Excerpted text:
start

# 40 TFSI Vs 45 TFSI



## Alan W (Oct 8, 2007)

Other than the 48 PS and 50 Nm differences between the 40 TFSI and 45 TFSI engines (on paper) how does the 'drive' compare?

Has anyone owned or driven both and is able to compare the different characteristics of these 2 engines?

Thanks,

Alan W


----------



## leopard (May 1, 2015)

Pot Rice vs Pot Noodle, it's a tough one


----------



## captainhero17 (Apr 10, 2018)

What the big cat above me said. I agree.
Basically it comes down to engine sound really. Dont let any "racer" on this or any other forum tell you that 1.8 is not sufficient and that they cant drive anything under tts.
Performance wise its adequate for city drive and its still nippy.

Sound wise its well..night and day from 2.0 and other engines.

1.8 really lacks that umf and "base". Cant tell you how tts sounds but 2.0 is miles better than 1.8 in terms of that.

Ofc if you really dont give a rats @^#* about engine and exhaust sound than I say a better equipped 1.8 over less equipped 2.0 any day.

Otherwise you might be looking at replacing the exhaust system just to make it anywhere decent. Which to be honest will never live up to your expectations. I see a lot of 1.8 drivers here and 99% their topic is "new exhaust, better sound..."

The facelift upped the performance so 1.8 is even better than before. And even before it was very good.


----------



## captainhero17 (Apr 10, 2018)

Old video but still holds up.


----------



## Mark Pred (Feb 1, 2017)

I've had a ride in the 45 on a couple of occasions and wasn't that impressed. Sorry, just being honest about it. It sounded like, well, it didn't and lacked any kind of decent grunt. So, based on my experience, I imagine the 40 is even worse. So get the 45, the lesser of two weevils I guess :? If performance doesn't bother you, then well, buy the 40 I suppose. Sorry, I still struggle with the concept of buying a sports coupe that'll get rinsed by an average hot hatch. Different Worlds I guess.


----------



## captainhero17 (Apr 10, 2018)

end

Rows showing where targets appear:
start

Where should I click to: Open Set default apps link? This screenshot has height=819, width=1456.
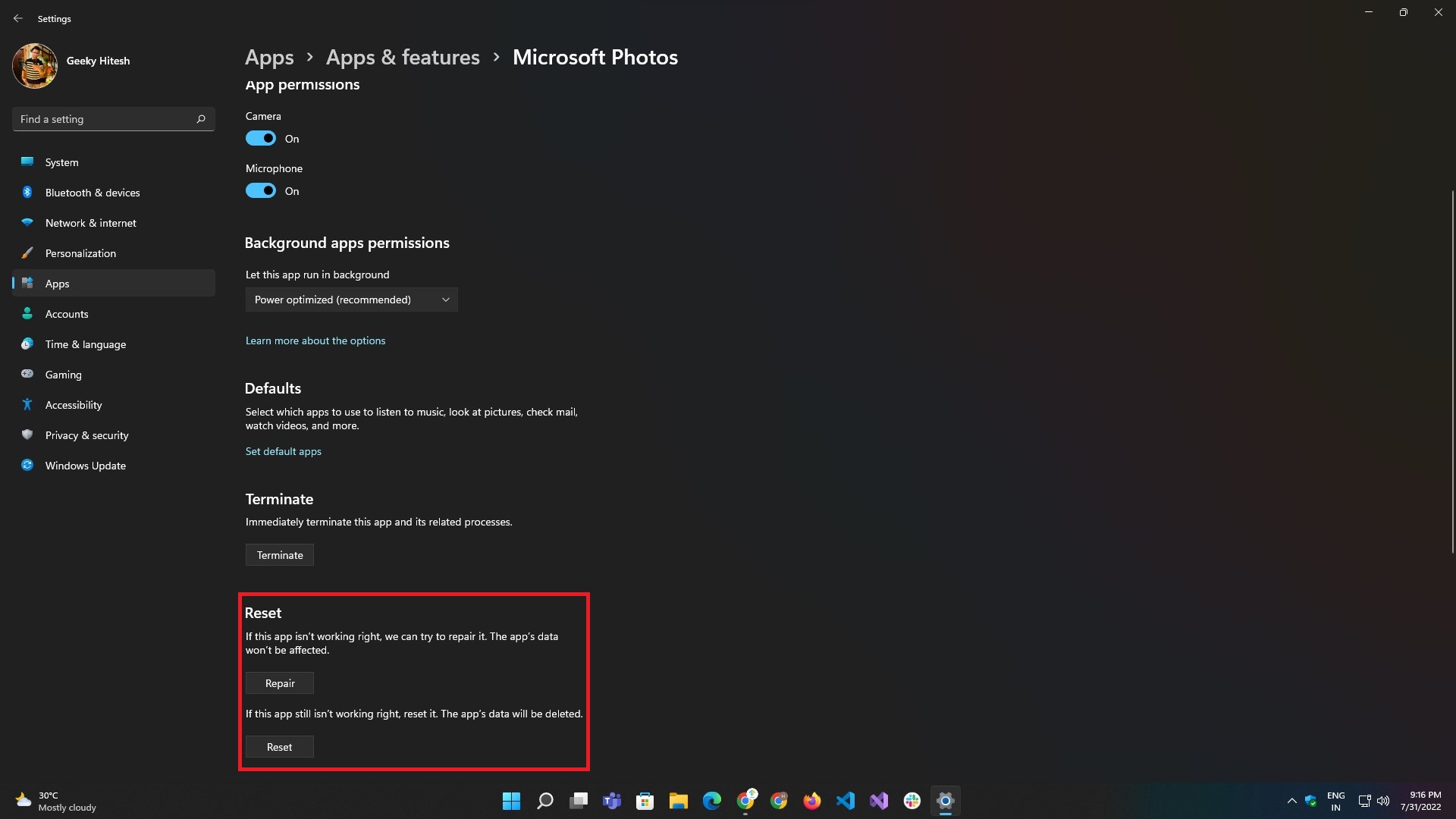point(283,451)
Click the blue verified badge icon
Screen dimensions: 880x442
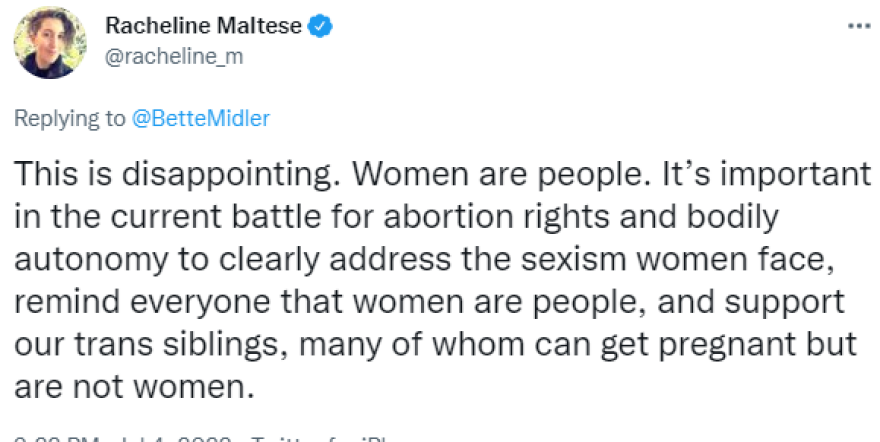(319, 26)
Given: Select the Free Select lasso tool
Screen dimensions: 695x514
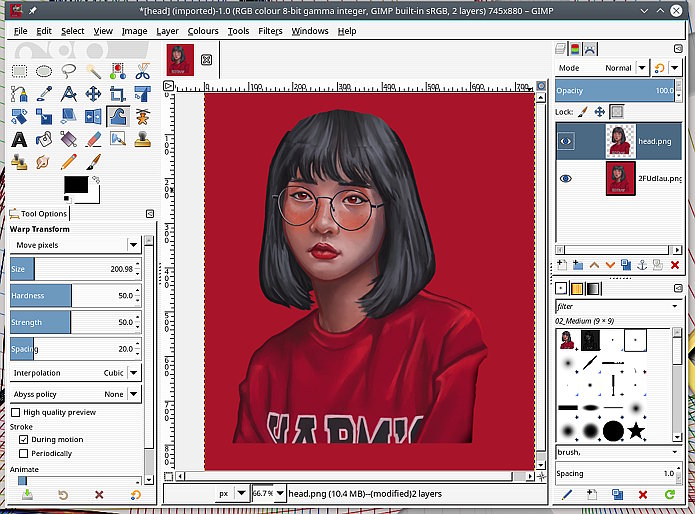Looking at the screenshot, I should point(69,70).
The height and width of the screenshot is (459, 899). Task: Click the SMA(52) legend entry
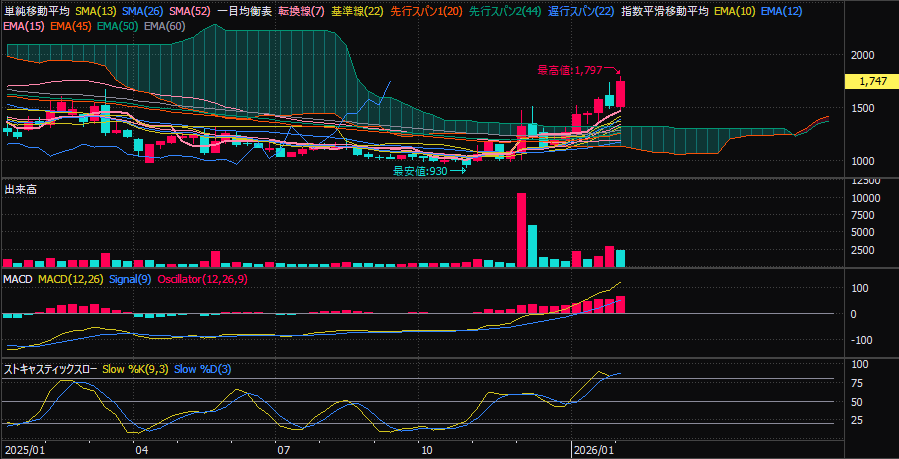(192, 11)
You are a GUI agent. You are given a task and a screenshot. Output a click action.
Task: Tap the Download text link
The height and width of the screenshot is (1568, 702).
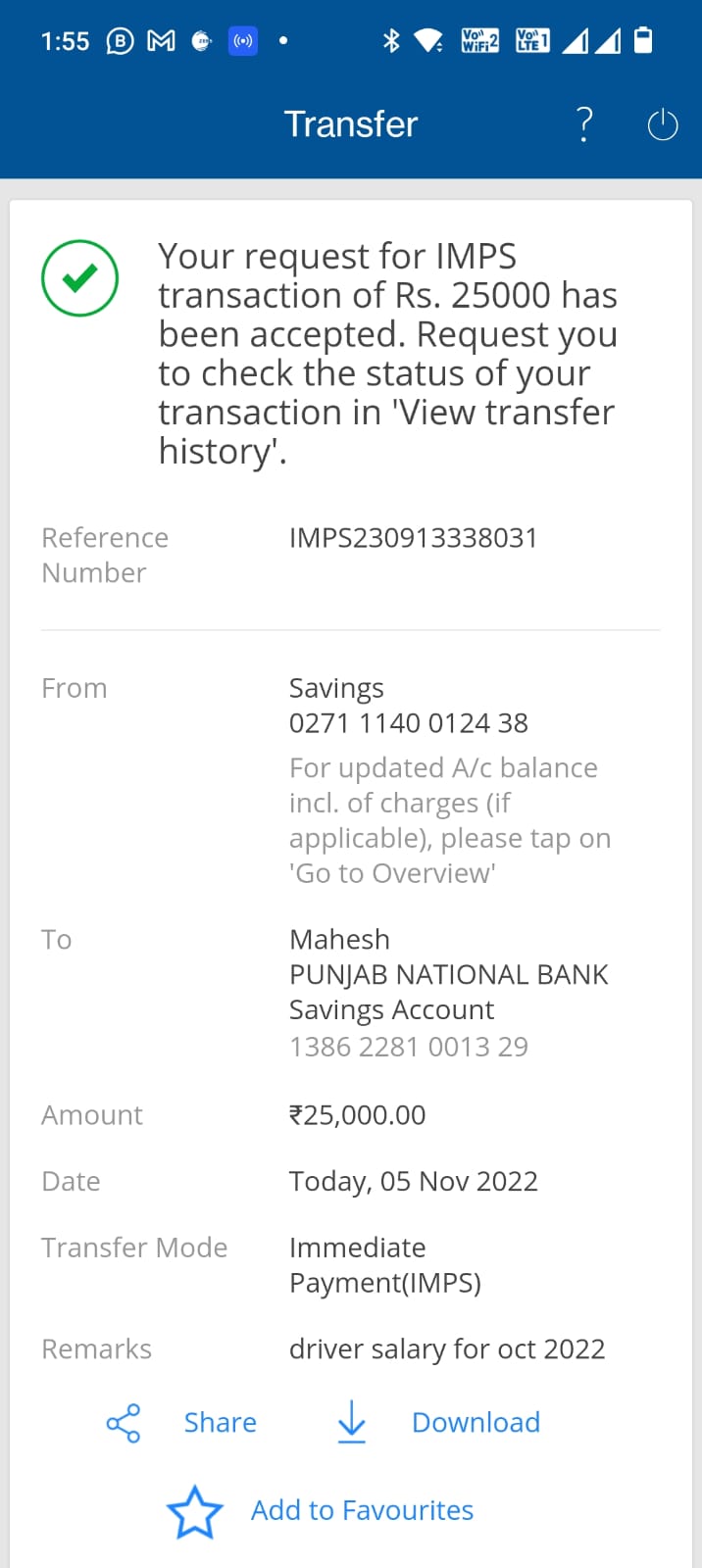point(476,1423)
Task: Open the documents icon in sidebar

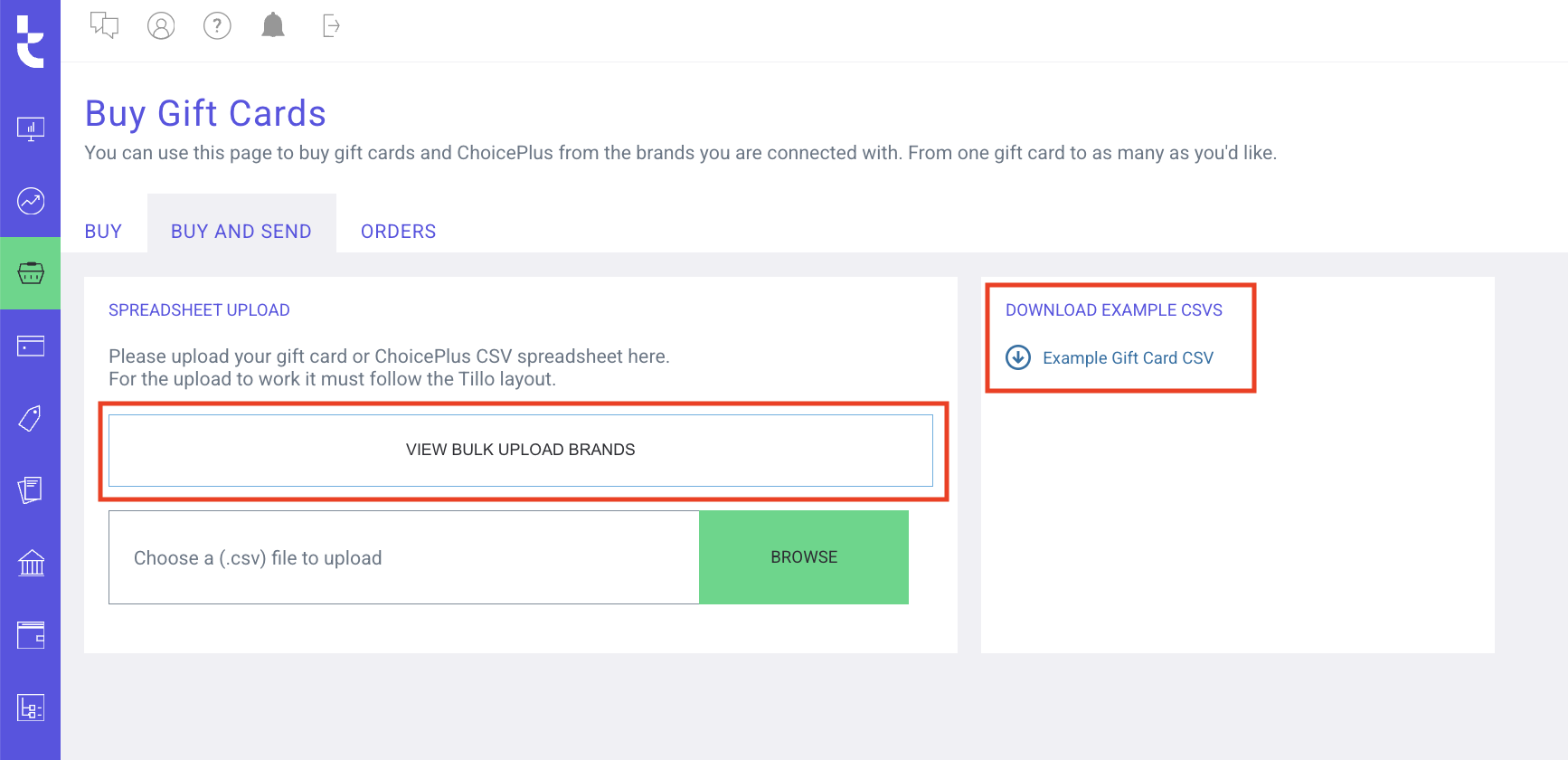Action: pyautogui.click(x=31, y=490)
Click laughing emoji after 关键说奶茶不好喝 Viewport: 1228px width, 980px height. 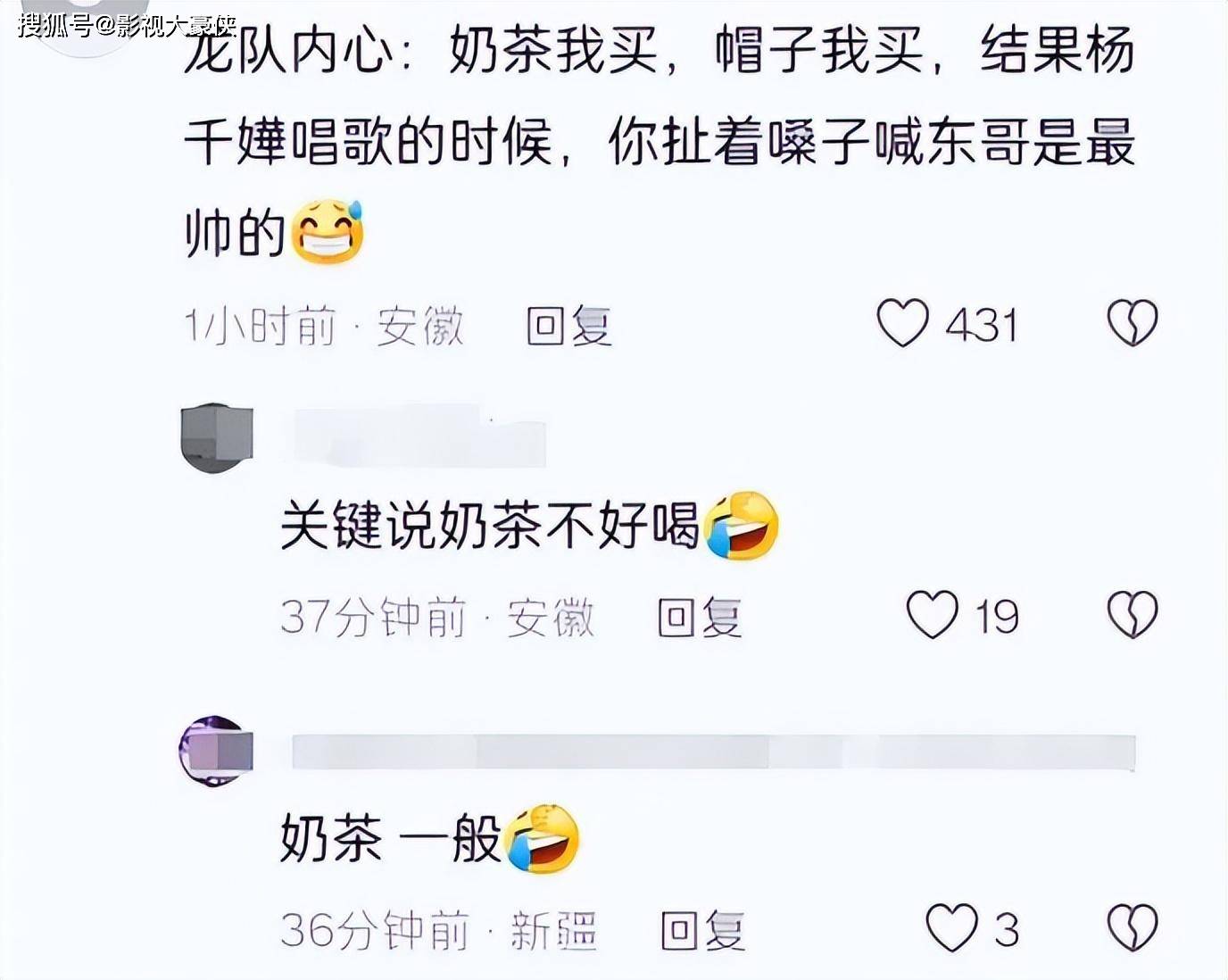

end

Written task:
In the forum thread comparing the 40 TFSI and 45 TFSI, what on-paper power and torque differences between the two engines does the opening post give?

Expected output:
48 PS and 50 Nm.